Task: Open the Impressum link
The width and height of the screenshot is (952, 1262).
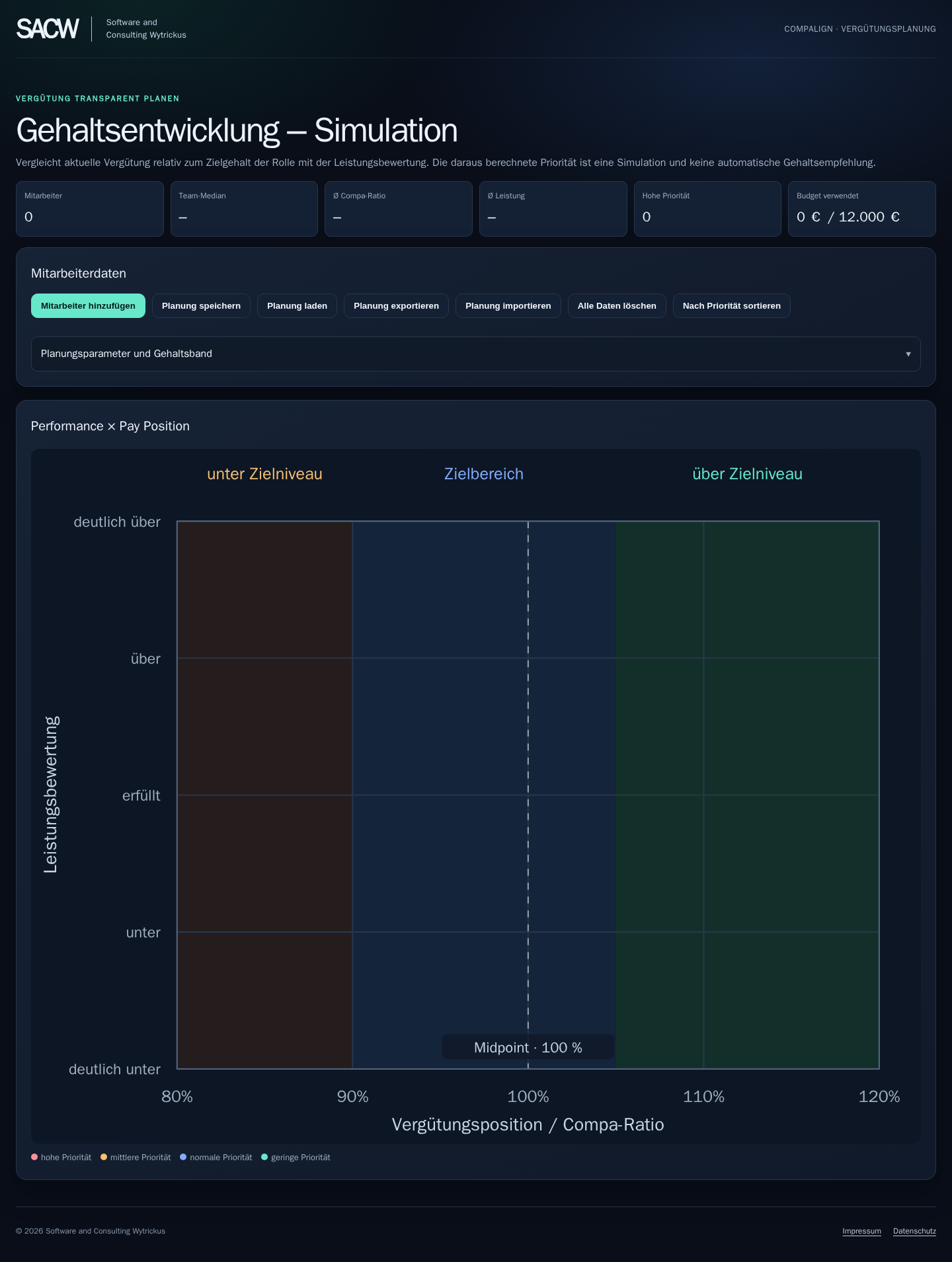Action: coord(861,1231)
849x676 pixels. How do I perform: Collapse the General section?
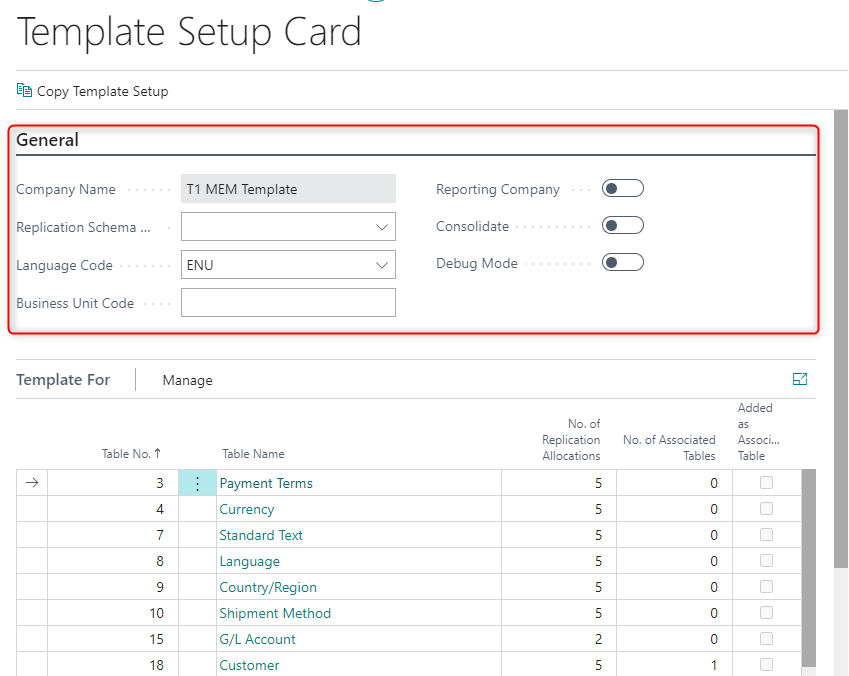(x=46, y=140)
* * *
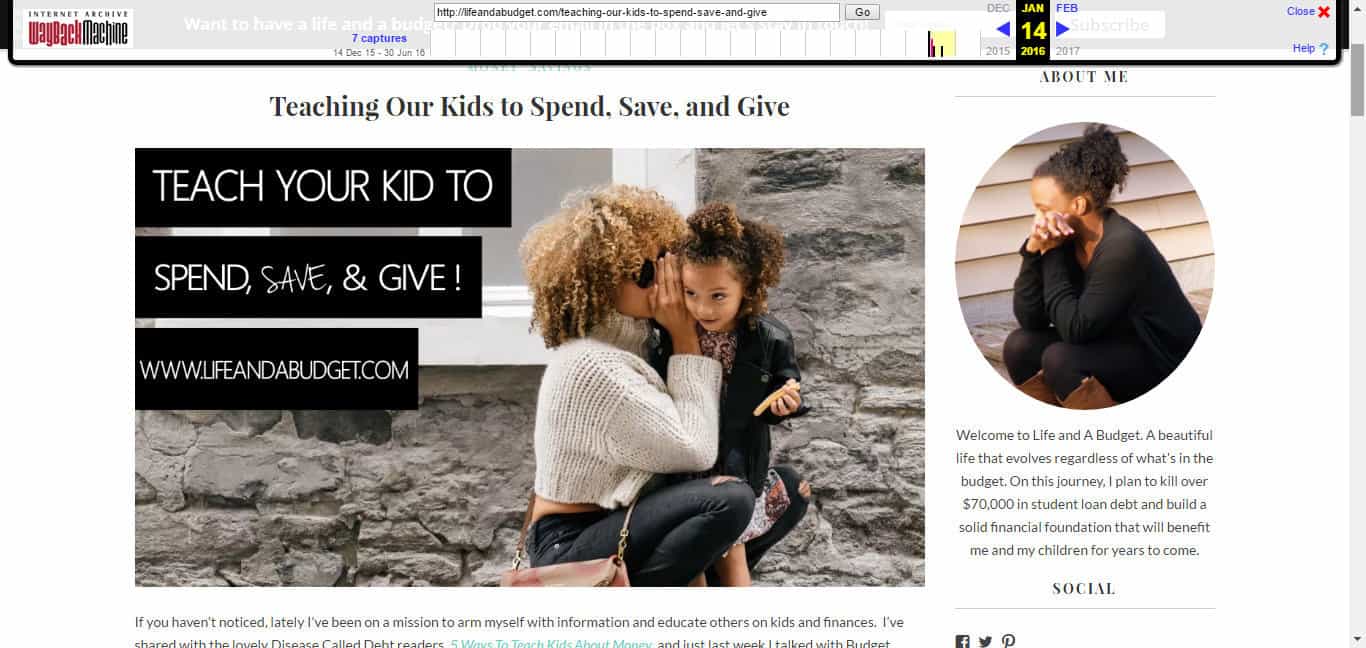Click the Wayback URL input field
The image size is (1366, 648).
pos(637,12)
--
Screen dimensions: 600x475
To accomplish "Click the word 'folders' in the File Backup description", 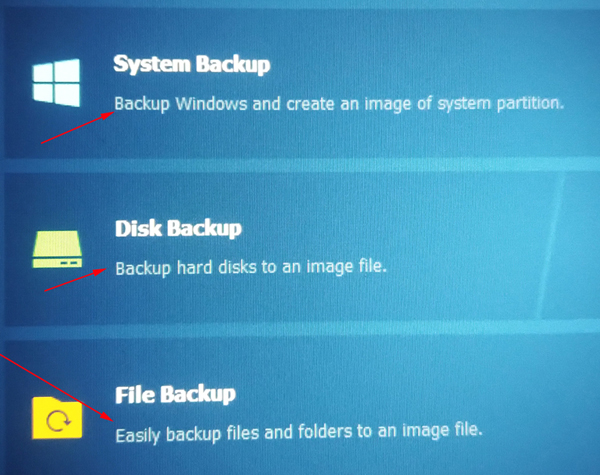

§ **TASK REQUIREMENTS**
Working from the data above, repeat exactly, and only, the lines that begin at the line containing "Screen dimensions: 600x475" and stop after the line containing "the word 'folders'"; pictures are not copied.

§ **COMPLETED TASK**
Screen dimensions: 600x475
To accomplish "Click the word 'folders' in the File Backup description", 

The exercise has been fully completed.